>>>

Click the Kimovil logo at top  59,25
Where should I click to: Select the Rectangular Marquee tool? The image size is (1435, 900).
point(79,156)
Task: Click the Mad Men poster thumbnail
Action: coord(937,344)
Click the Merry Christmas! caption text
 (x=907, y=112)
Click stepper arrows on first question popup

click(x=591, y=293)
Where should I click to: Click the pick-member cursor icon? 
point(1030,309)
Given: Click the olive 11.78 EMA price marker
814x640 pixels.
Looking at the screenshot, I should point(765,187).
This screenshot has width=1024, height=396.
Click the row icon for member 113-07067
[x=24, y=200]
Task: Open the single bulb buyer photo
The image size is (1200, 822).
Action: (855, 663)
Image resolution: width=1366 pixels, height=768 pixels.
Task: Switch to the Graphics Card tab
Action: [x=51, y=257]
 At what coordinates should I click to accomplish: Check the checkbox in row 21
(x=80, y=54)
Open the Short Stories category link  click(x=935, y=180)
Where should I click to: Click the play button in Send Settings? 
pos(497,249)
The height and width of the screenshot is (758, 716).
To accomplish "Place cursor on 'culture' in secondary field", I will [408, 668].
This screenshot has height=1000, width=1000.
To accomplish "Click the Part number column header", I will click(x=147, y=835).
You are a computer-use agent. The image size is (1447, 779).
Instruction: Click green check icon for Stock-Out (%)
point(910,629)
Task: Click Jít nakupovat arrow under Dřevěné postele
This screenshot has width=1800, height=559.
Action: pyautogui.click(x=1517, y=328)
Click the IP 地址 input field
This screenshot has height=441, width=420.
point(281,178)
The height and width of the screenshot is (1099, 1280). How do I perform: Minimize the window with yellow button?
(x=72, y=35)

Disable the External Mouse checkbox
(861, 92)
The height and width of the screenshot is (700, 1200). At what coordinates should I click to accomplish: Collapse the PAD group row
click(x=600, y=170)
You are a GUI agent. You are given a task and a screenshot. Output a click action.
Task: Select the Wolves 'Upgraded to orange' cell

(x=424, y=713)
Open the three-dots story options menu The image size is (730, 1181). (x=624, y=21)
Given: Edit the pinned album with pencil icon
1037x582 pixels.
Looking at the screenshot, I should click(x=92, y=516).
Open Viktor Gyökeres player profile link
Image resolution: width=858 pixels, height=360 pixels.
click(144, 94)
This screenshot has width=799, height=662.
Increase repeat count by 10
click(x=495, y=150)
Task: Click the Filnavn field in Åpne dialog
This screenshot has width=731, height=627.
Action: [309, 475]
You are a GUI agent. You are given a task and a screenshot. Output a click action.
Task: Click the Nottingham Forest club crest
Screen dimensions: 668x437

<<<

TASK TO COMPLETE
Go through the listing and transcribe all of it exactly.

WRITTEN ANSWER
Click the Kimovil logo at top  59,25
Where should I click to: Select the Rectangular Marquee tool? The image size is (1435, 900).
point(79,156)
Task: Click the Mad Men poster thumbnail
Action: coord(937,344)
Click the Merry Christmas! caption text
 (x=907, y=112)
Click stepper arrows on first question popup

click(x=591, y=293)
Where should I click to: Click the pick-member cursor icon? 
point(1030,309)
Given: Click the olive 11.78 EMA price marker
814x640 pixels.
Looking at the screenshot, I should point(765,187).
This screenshot has width=1024, height=396.
Click the row icon for member 113-07067
[x=24, y=200]
Task: Open the single bulb buyer photo
The image size is (1200, 822).
Action: (855, 663)
Image resolution: width=1366 pixels, height=768 pixels.
Task: Switch to the Graphics Card tab
Action: [x=51, y=257]
 At what coordinates should I click to accomplish: Check the checkbox in row 21
(x=80, y=54)
Open the Short Stories category link  click(x=935, y=180)
Where should I click to: Click the play button in Send Settings? 
pos(497,249)
The height and width of the screenshot is (758, 716).
To accomplish "Place cursor on 'culture' in secondary field", I will [408, 668].
This screenshot has height=1000, width=1000.
To accomplish "Click the Part number column header", I will click(x=147, y=835).
You are a computer-use agent. The image size is (1447, 779).
Instruction: Click green check icon for Stock-Out (%)
point(910,629)
Task: Click Jít nakupovat arrow under Dřevěné postele
This screenshot has width=1800, height=559.
Action: pyautogui.click(x=1517, y=328)
Click the IP 地址 input field
This screenshot has height=441, width=420.
point(281,178)
The height and width of the screenshot is (1099, 1280). How do I perform: Minimize the window with yellow button?
(x=72, y=35)

Disable the External Mouse checkbox
(861, 92)
The height and width of the screenshot is (700, 1200). At what coordinates should I click to accomplish: Collapse the PAD group row
click(x=600, y=170)
You are a GUI agent. You are given a task and a screenshot. Output a click action.
Task: Select the Wolves 'Upgraded to orange' cell

(x=424, y=713)
Open the three-dots story options menu The image size is (730, 1181). (x=624, y=21)
Given: Edit the pinned album with pencil icon
1037x582 pixels.
Looking at the screenshot, I should click(x=92, y=516).
Open Viktor Gyökeres player profile link
Image resolution: width=858 pixels, height=360 pixels.
click(144, 94)
This screenshot has width=799, height=662.
Increase repeat count by 10
click(x=495, y=150)
Task: Click the Filnavn field in Åpne dialog
This screenshot has width=731, height=627.
Action: [309, 475]
You are a GUI agent. You are given a task and a screenshot. Output a click action.
Task: Click the Nottingham Forest club crest
Screen dimensions: 668x437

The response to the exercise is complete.